The Top 100: Part 16 (#25-21)

Part 1|Part 2|Part 3|Part 4|Part 5|Part 6|Part 7|Part 8|Part 9|Part 10|Part 11|Part 12|Part 13|Part 14|Part 15 (Last)|Part 17 (Next)|18|19|20


12 Years A Slave (2014)

Director: Steve McQueen (1st)

A true modern cinematic masterpiece. It’s the most difficult viewing of all time, but there’s a majestic beauty to it all through the characters and their will to live. Maddening in every sense and an essential piece of cinema. It doesn’t hold back. Shows the worst of humanity. A once promising member of the world abducted in the slavery. An inspirational ensemble cast and a beautiful directorial effort from McQueen. Captivating doesn’t begin to describe the experience


The Pianist (2002)

Director: Roman Polanski (3rd)

The craft from Polanski is masterclass. No film in history has replicated the claustrophobia of the Holocaust as the “The Pianist.” The devastation is neverending, and brought to life through Adrian Brody’s distraught performance. The ending is a testament to the survivors, including Polanski himself.


All That Jazz (1979)

Director: Bob Fosse (1st)

In a slow dying examination of death itself, told through music and song, Roy Scheider delivers a transcendent performance that’s beautiful nuanced and happy. Bob Fosse takes the musical genre and spins it, taking it to unforeseen places that shock the senses. It might feature the greatest ending to a film of all-time.


Rear Window (1954)

Director: Alfred Hitchcock (4th)

Rear Window is a marvel achievement in film. Hitchock, in the most simple way possible, gets genuine shock and horror through James Stewart’s voyuertistic nature. Only a few films have ever been as tense. The moments his unruly neighbor peers towards his direction are true cinema bliss. It’s Hitchock’s unique style at its peak.


Lawrence of Arabia (1962)

Director: David Lean (2nd)

David Lean’s “Lawrence Of Arabia” is perhaps the most impressive accomplishment in film history.
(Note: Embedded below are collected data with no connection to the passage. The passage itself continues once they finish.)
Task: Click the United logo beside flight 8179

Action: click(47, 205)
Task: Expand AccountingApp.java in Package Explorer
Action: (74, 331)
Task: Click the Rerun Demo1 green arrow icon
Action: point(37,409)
The greatest epic tale ever ever told on a screen, remembered for its legendary cinematography from Freddie Young, the revolutionary match cut and editing from Anne V. Coates, the incredible cast led by the great Peter O’Toole and brought home by Alec Guinness, a truly magnificent production. It’s such a grand scale picture that’s never been reproduced. The magnitude of the film is far beyond almost any in history.